By TBY | Malaysia | Mar 22, 2017
90 minutes: That will be the net commute between KL and Singapore once the High-Speed Rail (HSR) is up and running. Currently, flights take less than an hour, but traveling […]
90 minutes: That will be the net commute between KL and Singapore once the High-Speed Rail (HSR) is up and running. Currently, flights take less than an hour, but traveling to KLIA—70 km outside of KL—and checking in and out easily increases the commute to four hours. Covering the 375km distance by car takes well over five hours. The future foresees customers arriving 30 minutes prior to departure at KL Sentral, traveling at an average speed of 300 km/h and arriving at Jurong East, the terminal in Singapore, one-and-a-half hours later.

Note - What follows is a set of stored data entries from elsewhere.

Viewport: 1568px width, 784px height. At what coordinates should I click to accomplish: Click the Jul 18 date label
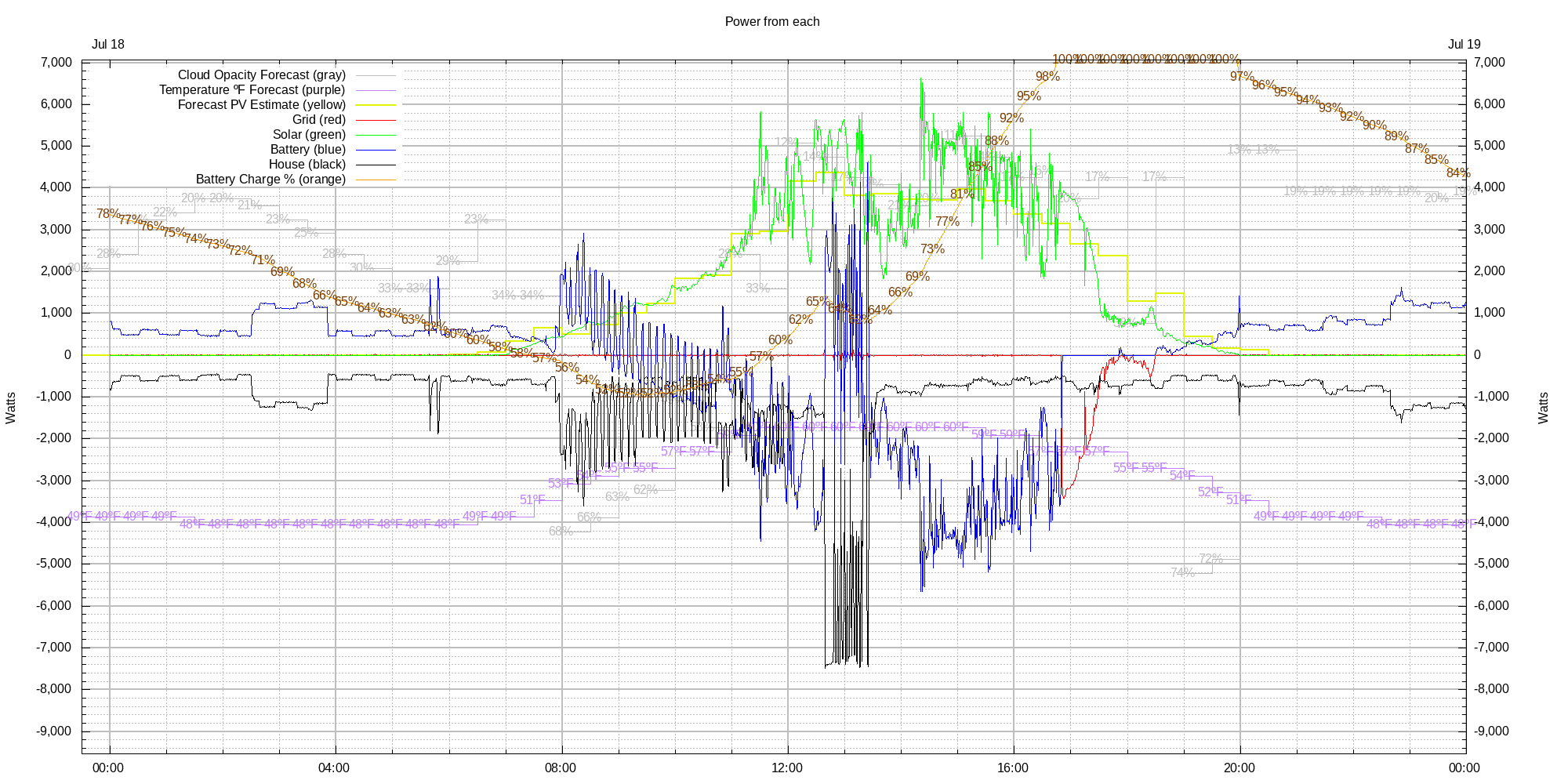(x=108, y=45)
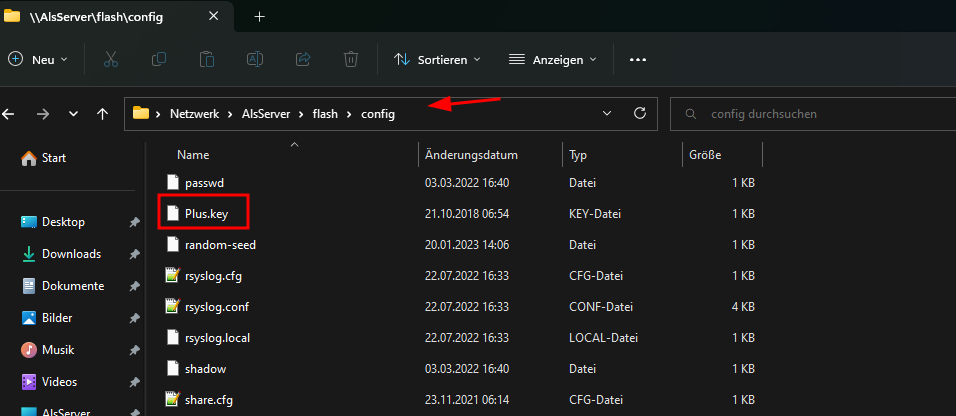
Task: Go up one folder level
Action: point(102,113)
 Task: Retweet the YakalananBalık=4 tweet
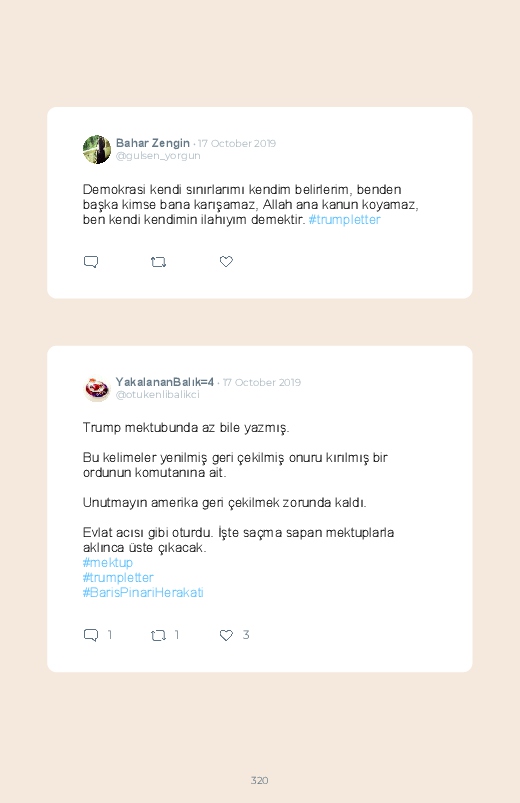(158, 636)
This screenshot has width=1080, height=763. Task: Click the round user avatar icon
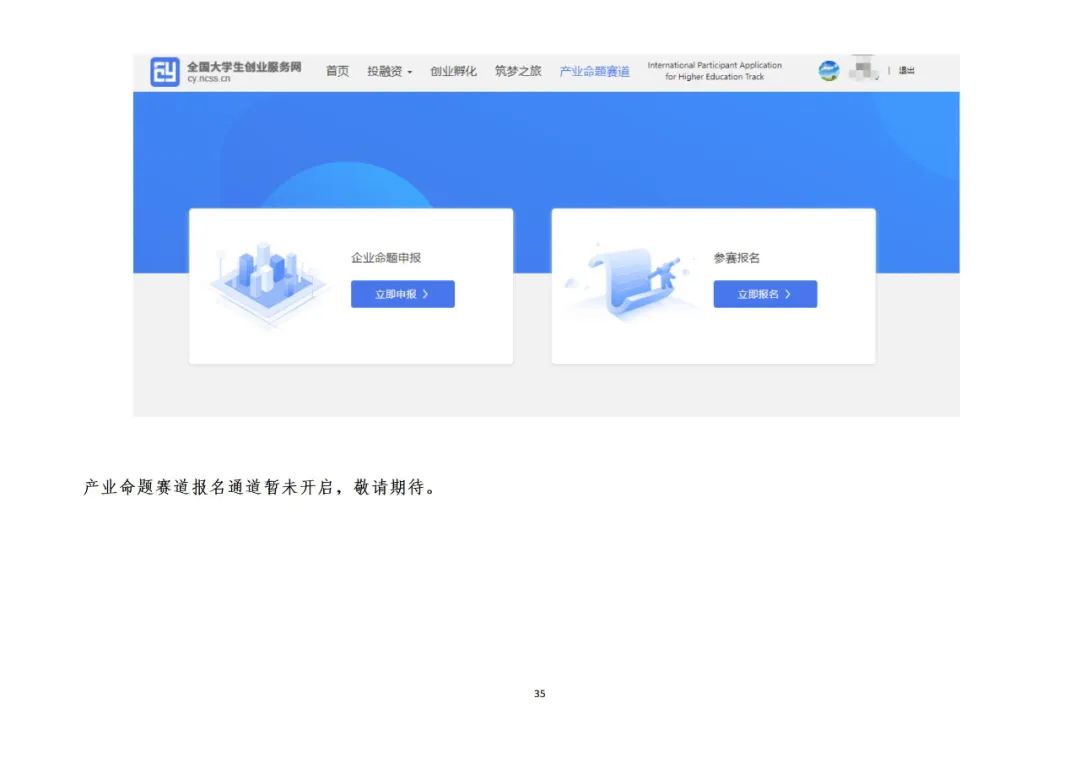pyautogui.click(x=829, y=71)
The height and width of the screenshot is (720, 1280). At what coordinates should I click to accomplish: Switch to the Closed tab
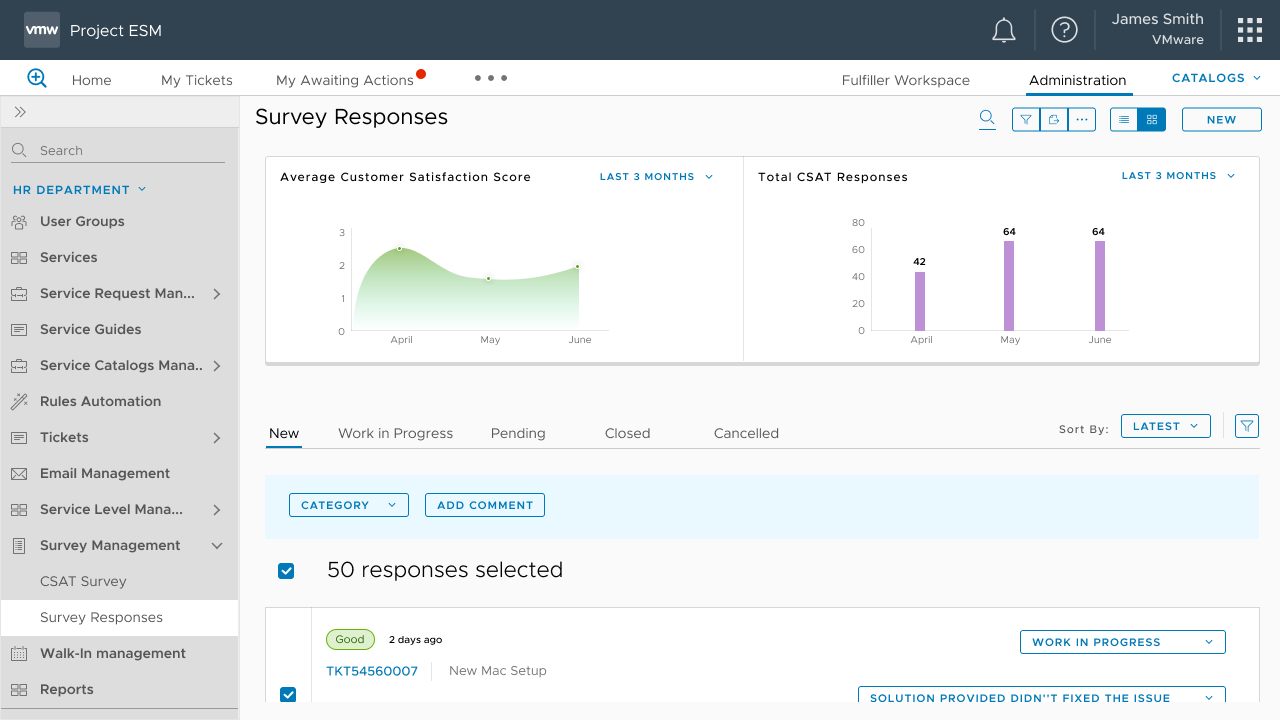[627, 433]
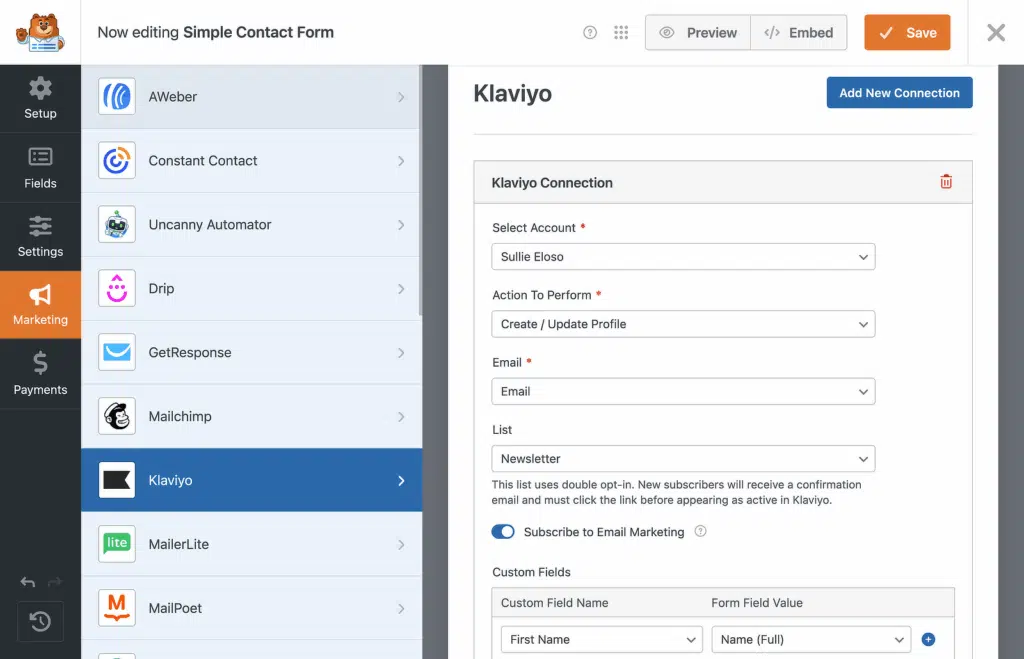1024x659 pixels.
Task: Add a custom field row with plus icon
Action: click(x=928, y=639)
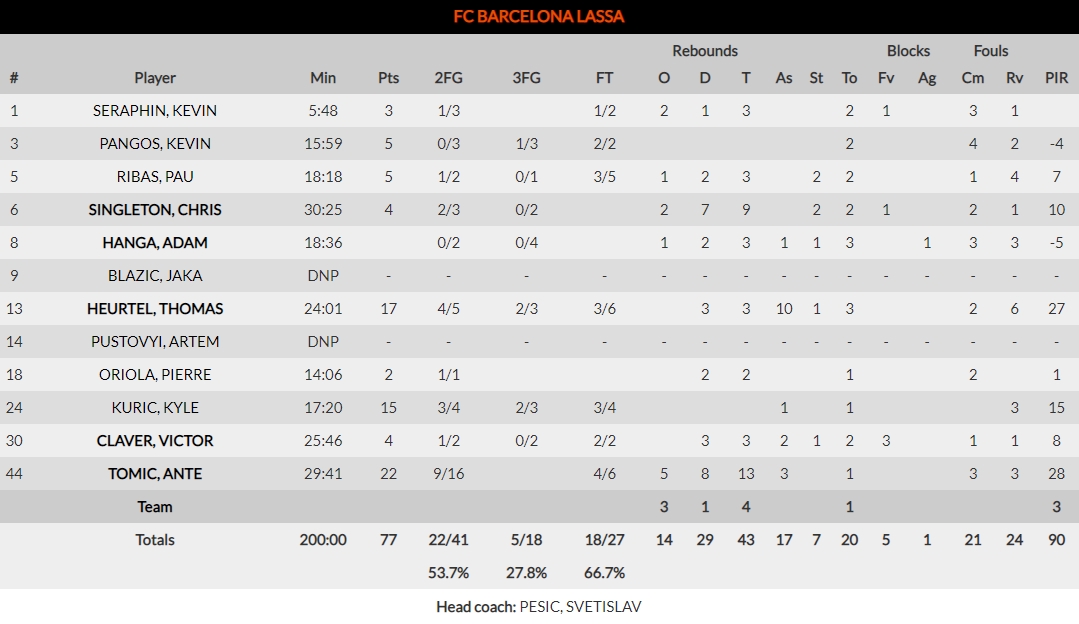Select the Min column header
This screenshot has width=1079, height=624.
click(323, 78)
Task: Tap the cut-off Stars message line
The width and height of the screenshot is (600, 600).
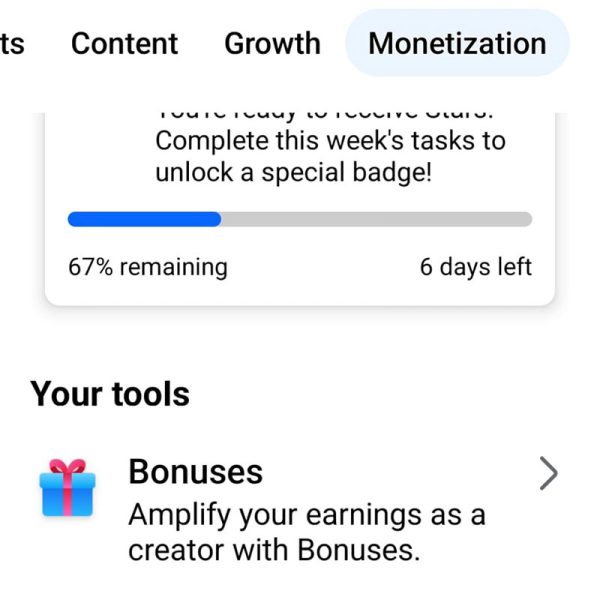Action: 325,114
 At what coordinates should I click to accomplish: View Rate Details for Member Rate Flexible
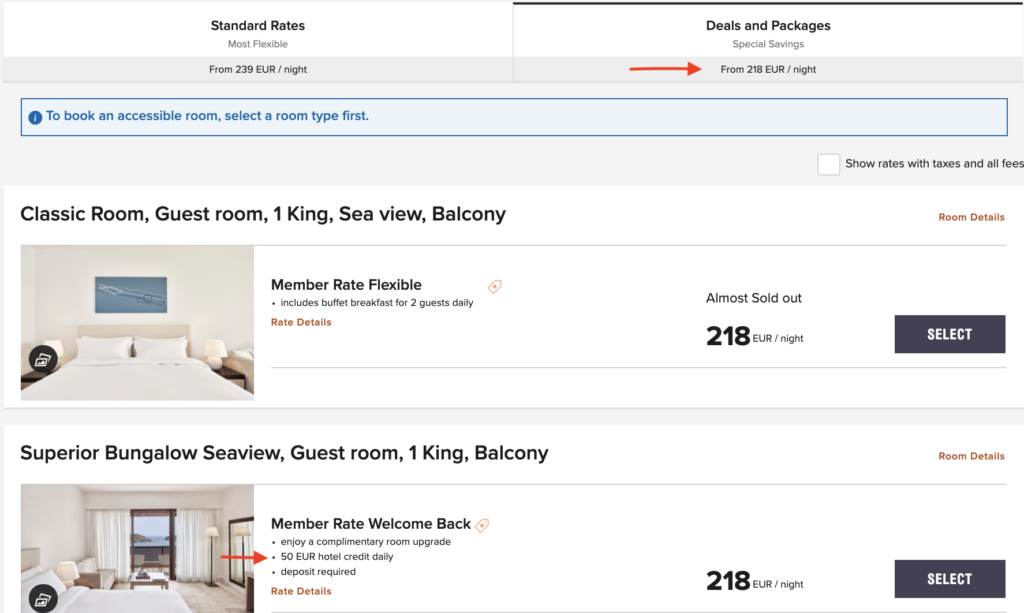tap(301, 322)
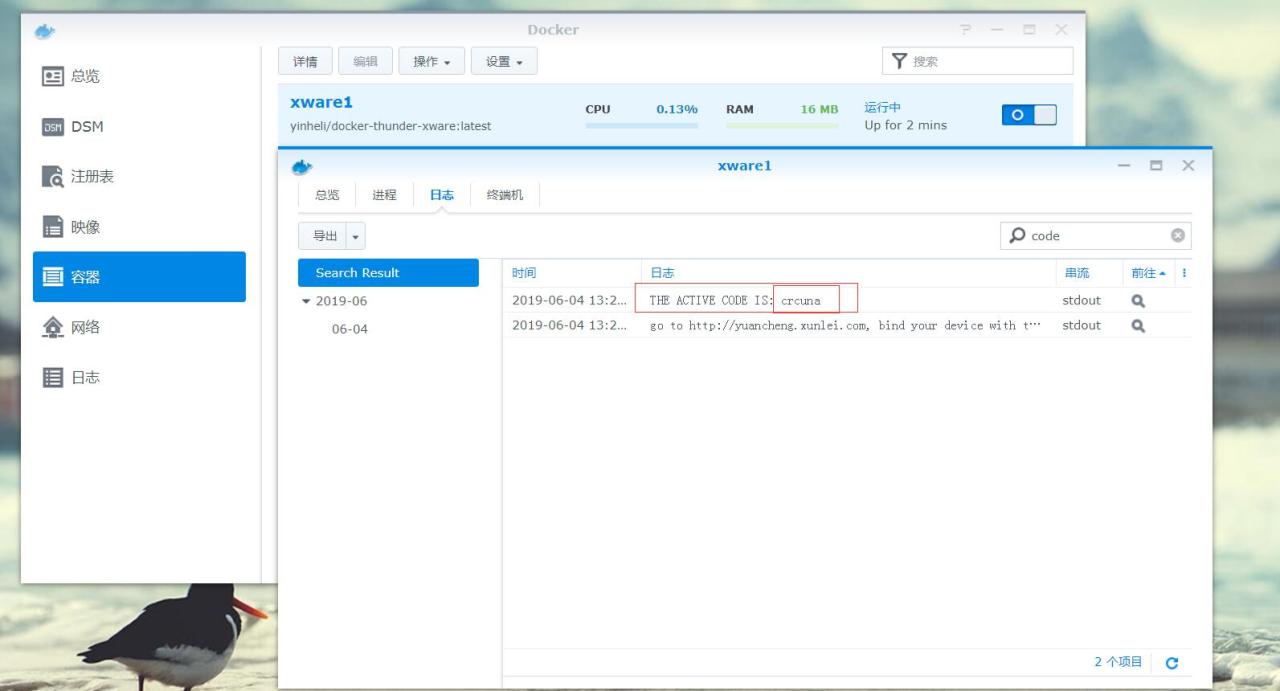Open the 操作 action dropdown
This screenshot has width=1280, height=691.
pos(431,61)
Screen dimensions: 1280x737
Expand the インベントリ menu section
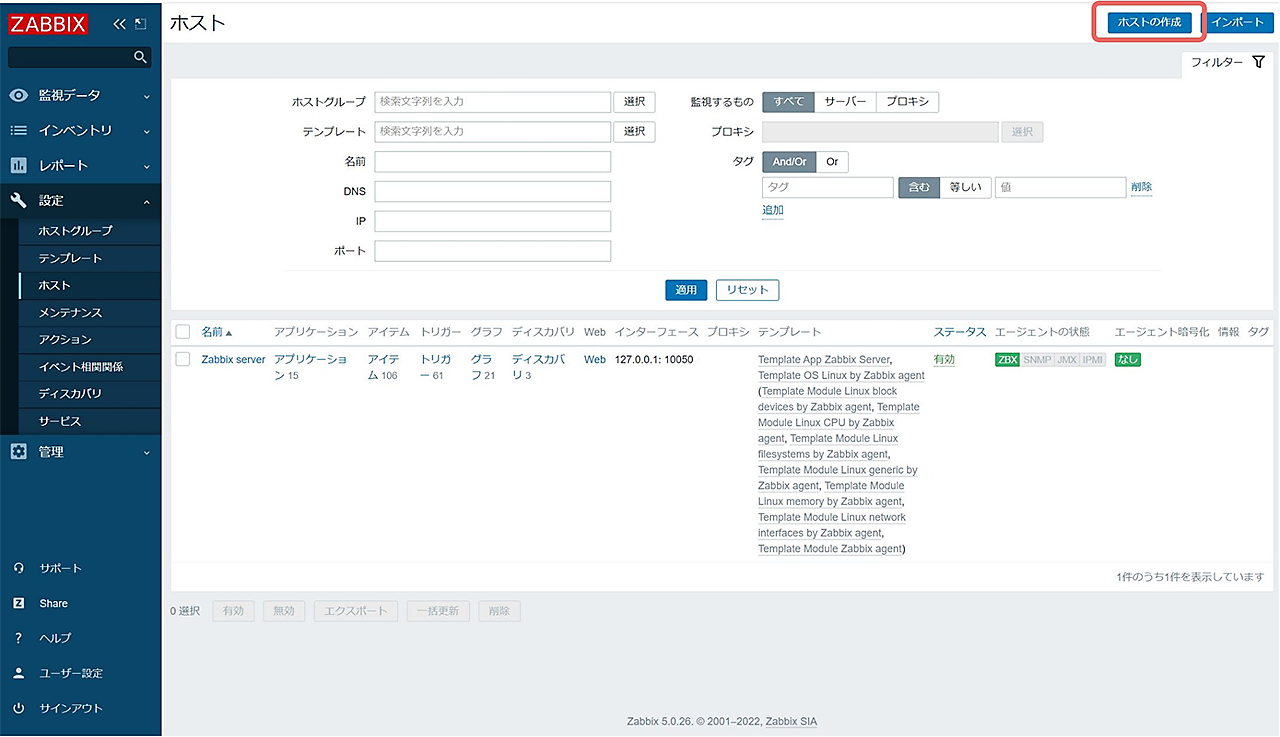click(x=80, y=131)
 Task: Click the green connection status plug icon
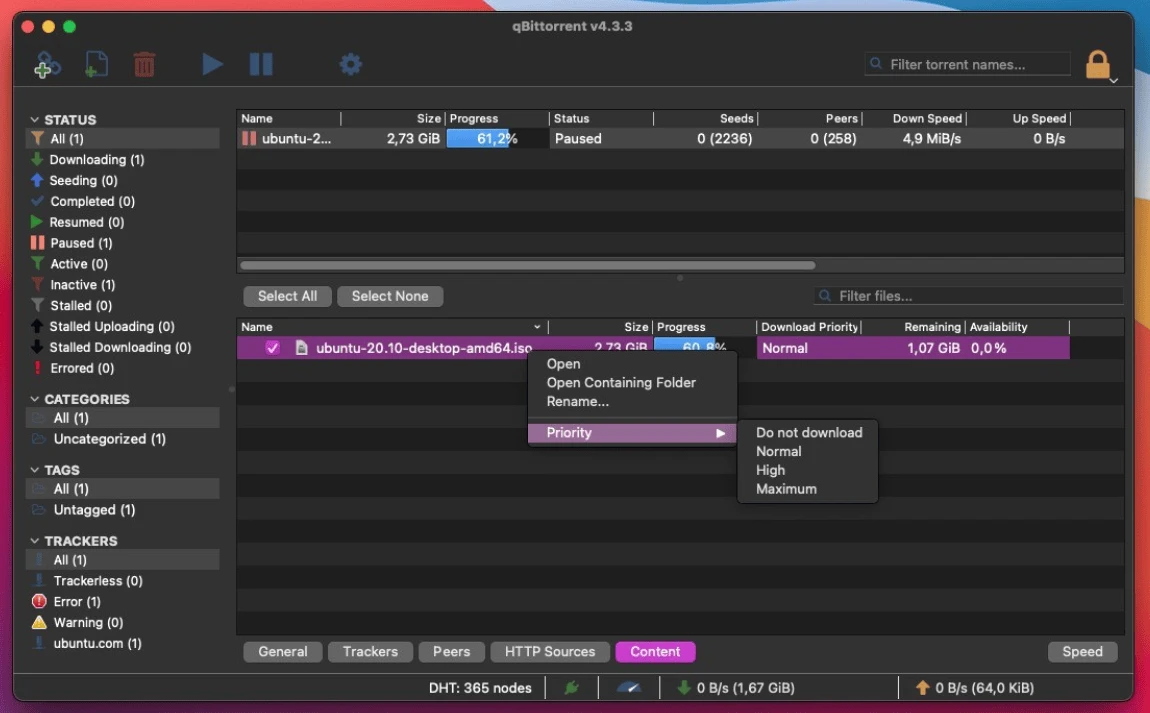572,688
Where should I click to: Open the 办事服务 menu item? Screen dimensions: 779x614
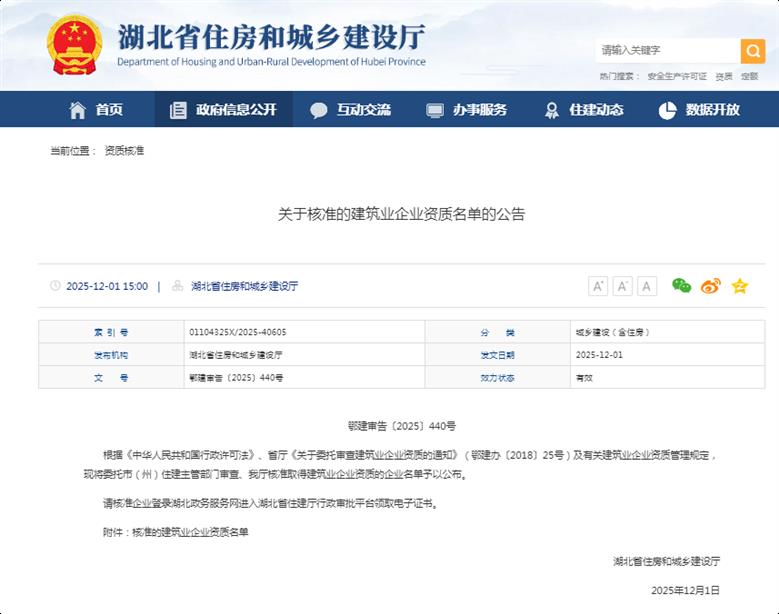pos(466,110)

The HSR project was announced for the first time in 2010 as one of the high-impact Entry Point Projects (EPPs) of Malaysia’s Economic Transformation Program (ETP). A MoU with the intention to build the line was signed in February 2013 between Najib Razak and Lee Hsien Loong, the prime ministers of Malaysia and Singapore, respectively. The agency responsible for the coordination and execution of the project on the Malaysian side is the Land Public Transport Commission (SPAD), working together with its Singaporean counterpart, the Land Transport Authority (LTA). SPAD was founded in 2010 and swiftly started a feasibility study for the HSR and ironed out issues of land use, immigration, and shared operation. Construction will commence in 2017 and is projected to be completed and fully operational by 2022.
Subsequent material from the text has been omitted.